▶ Problem
The answer should contain only the lines from the beginning of the entries through the line that holds "Given: Click the Google G icon in sidebar", given again exactly, with no pictures.

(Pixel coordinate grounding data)

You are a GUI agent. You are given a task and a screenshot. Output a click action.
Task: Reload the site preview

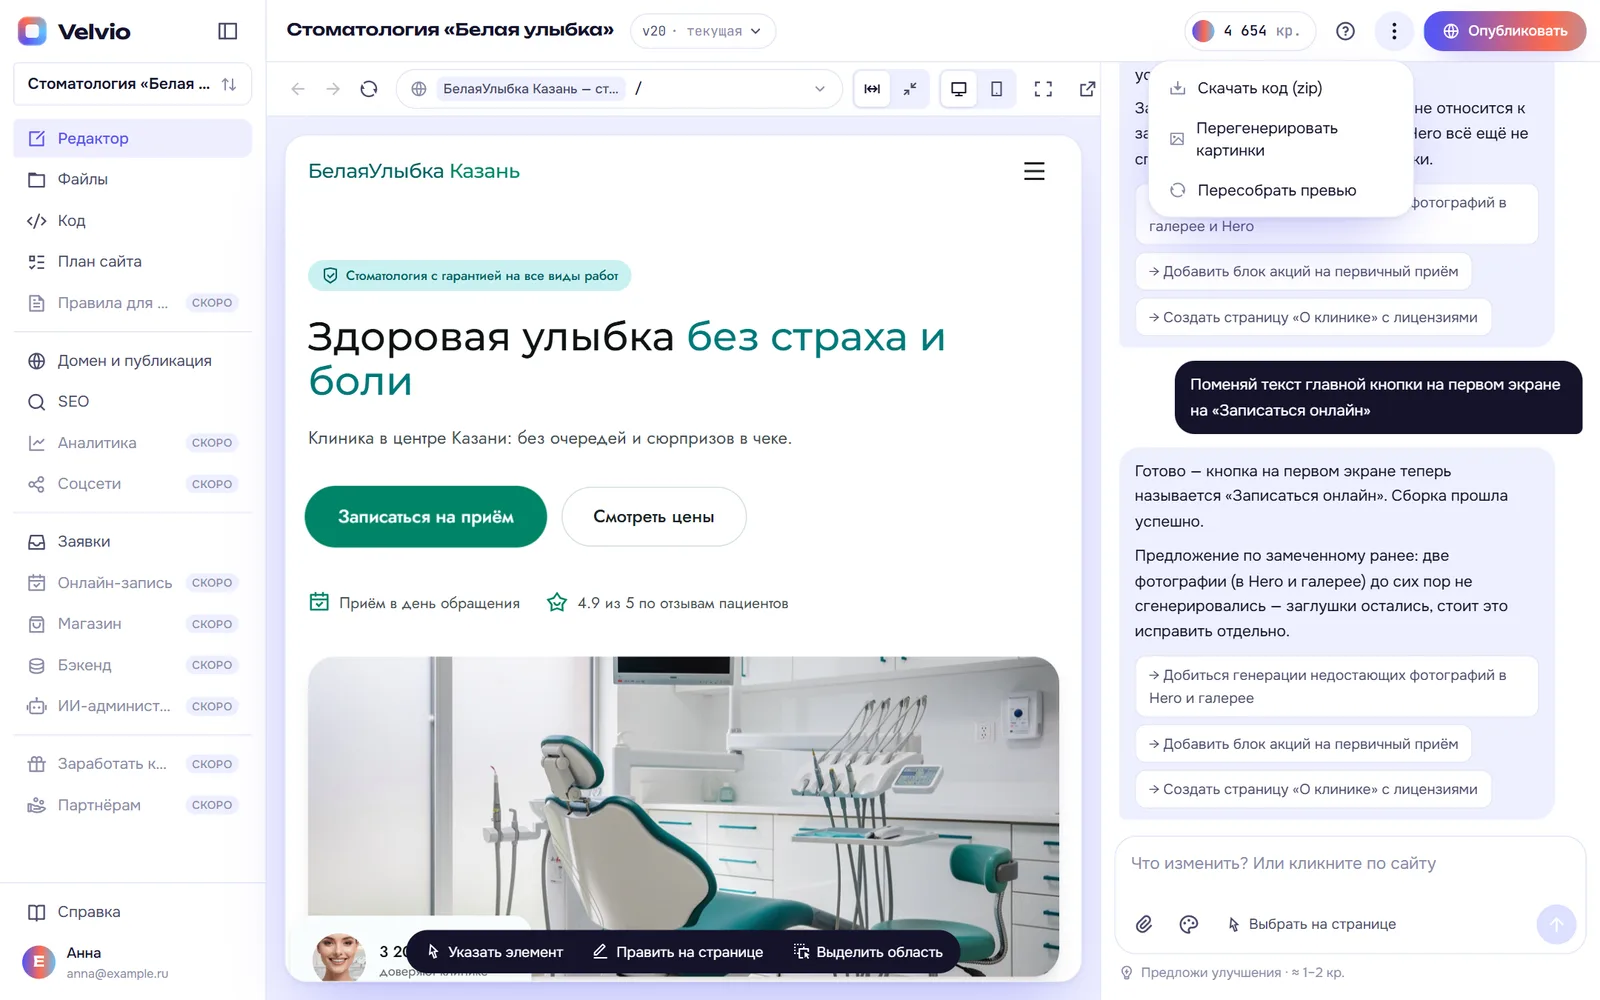point(369,89)
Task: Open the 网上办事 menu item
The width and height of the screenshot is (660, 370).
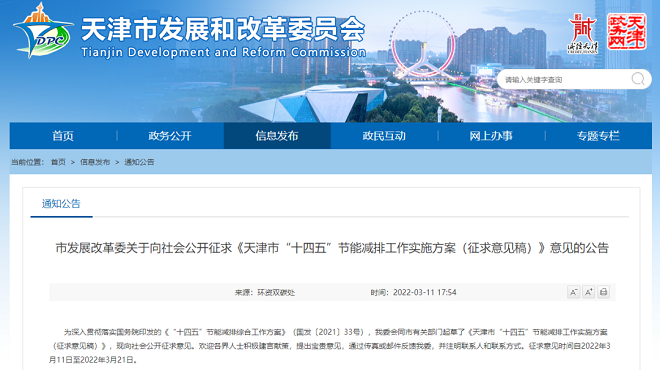Action: point(491,136)
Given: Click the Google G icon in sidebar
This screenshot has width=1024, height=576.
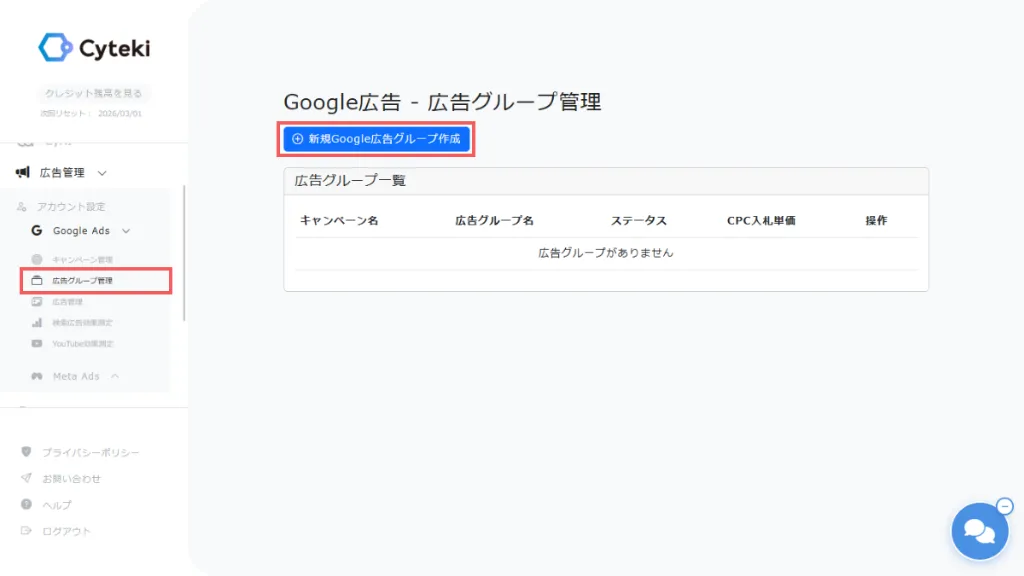Looking at the screenshot, I should (37, 231).
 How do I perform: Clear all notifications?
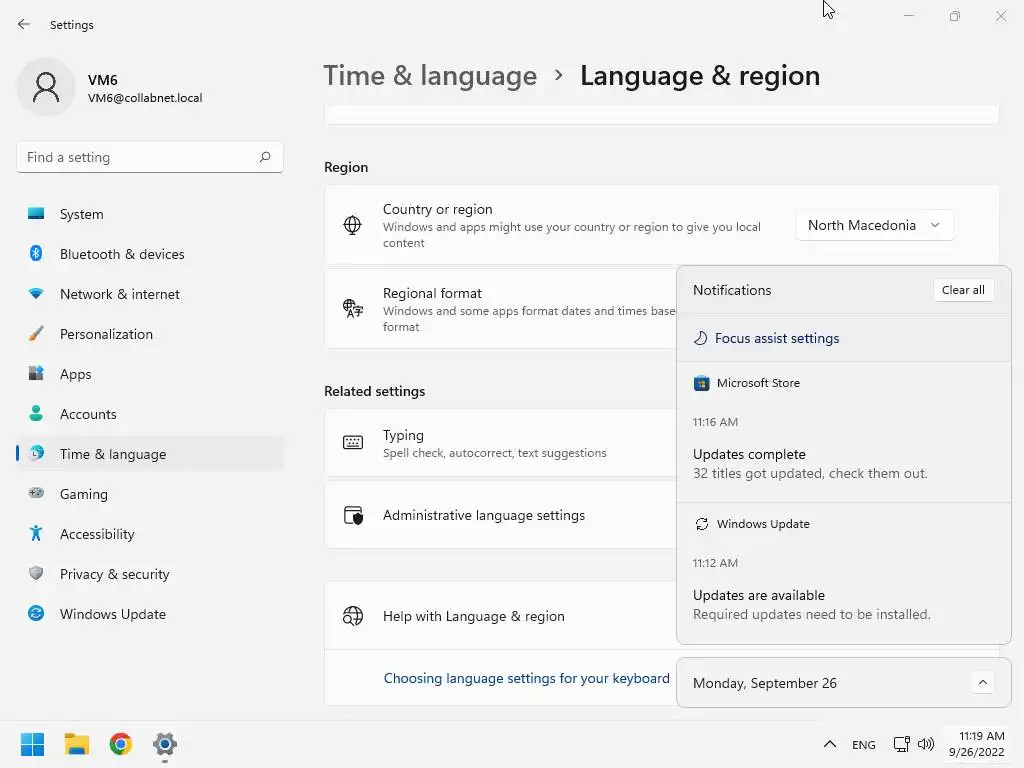963,290
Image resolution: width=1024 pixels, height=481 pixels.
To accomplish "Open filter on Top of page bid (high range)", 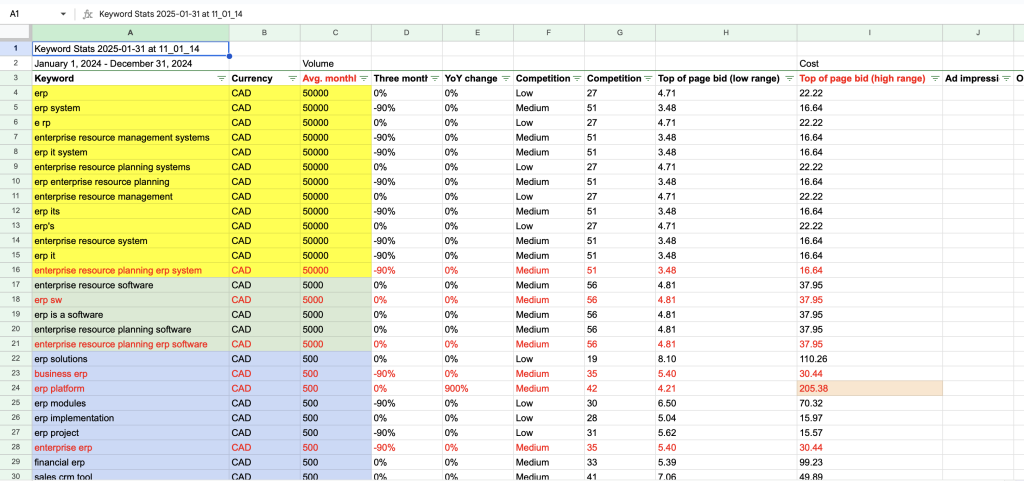I will 934,78.
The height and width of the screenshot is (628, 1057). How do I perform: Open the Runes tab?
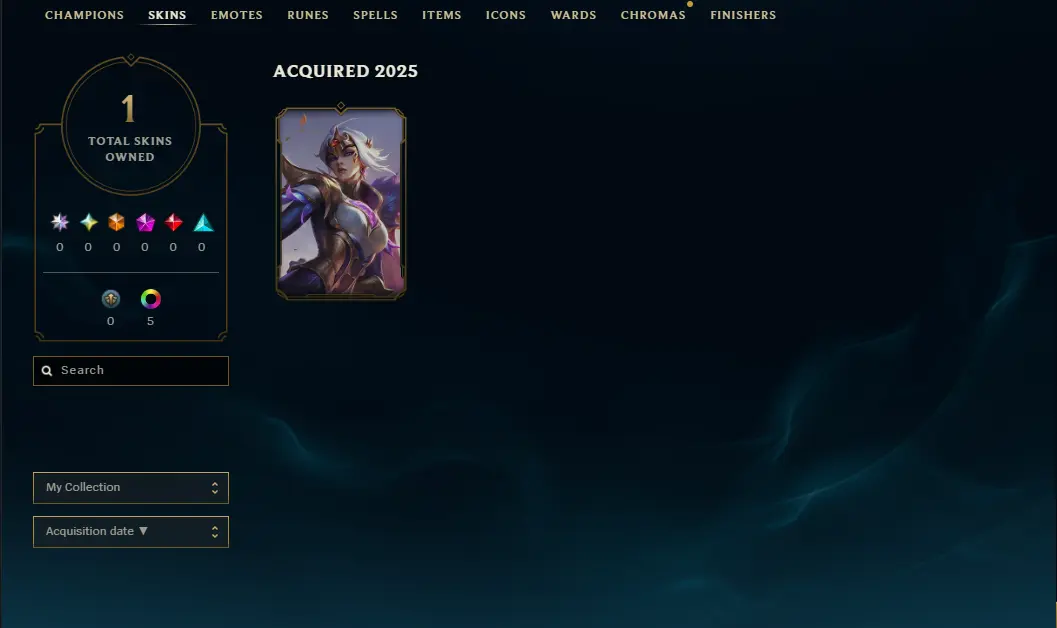(x=308, y=15)
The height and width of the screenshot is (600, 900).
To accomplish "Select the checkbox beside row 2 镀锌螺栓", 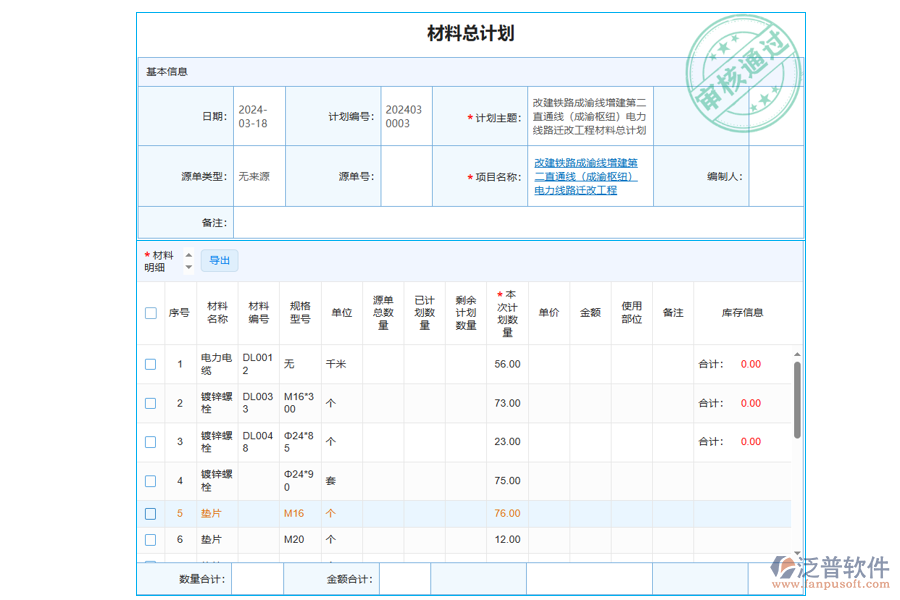I will (151, 402).
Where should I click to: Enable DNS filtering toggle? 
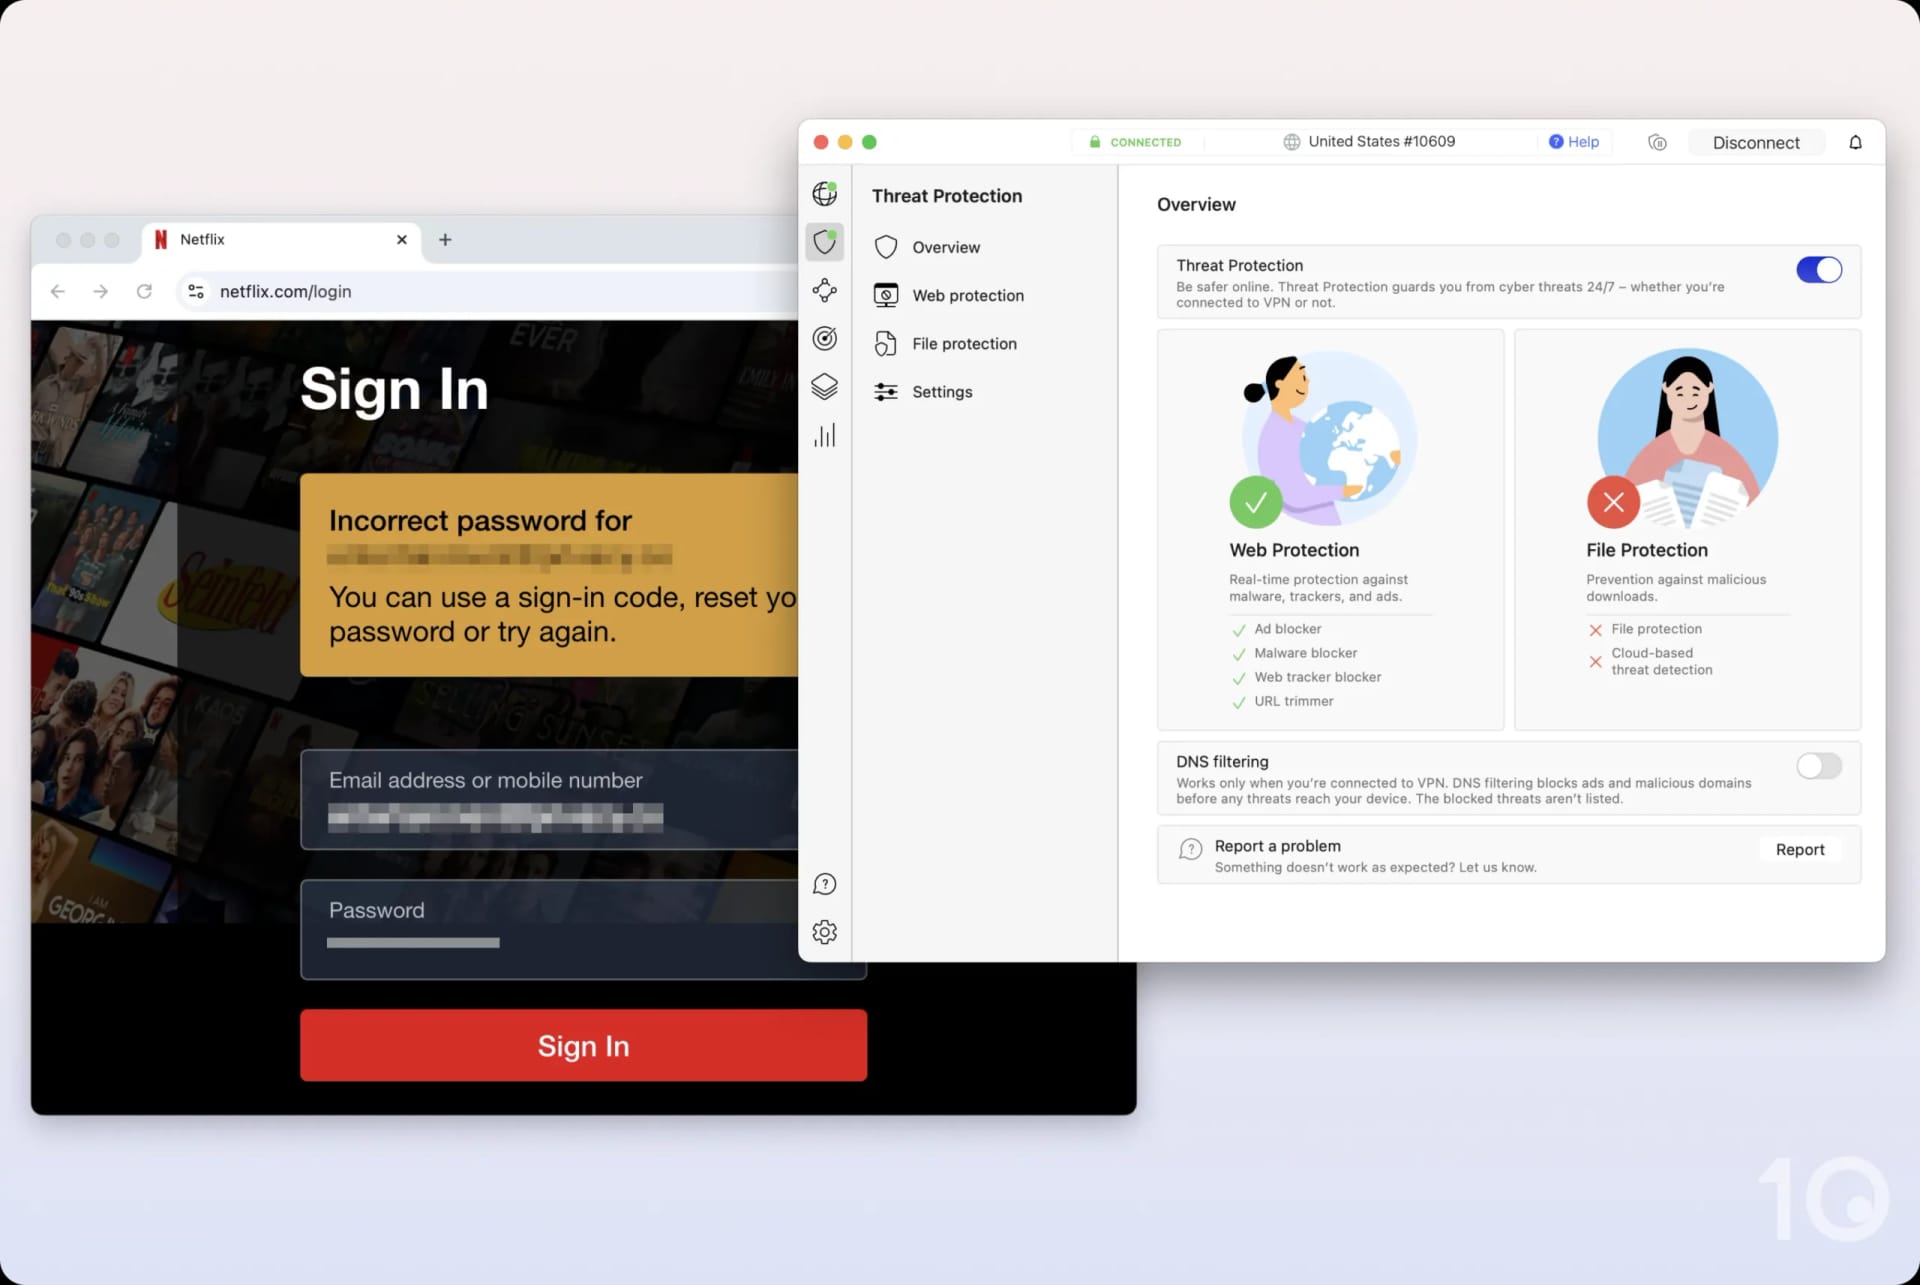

▶ Worked solution
You are a GUI agent. You are given a task and a screenshot. Output a click action.
Task: Reload the site preview

point(369,89)
Task: Open the 网上办事 menu item
The width and height of the screenshot is (660, 370).
Action: point(491,136)
Given: Click the Google G icon in sidebar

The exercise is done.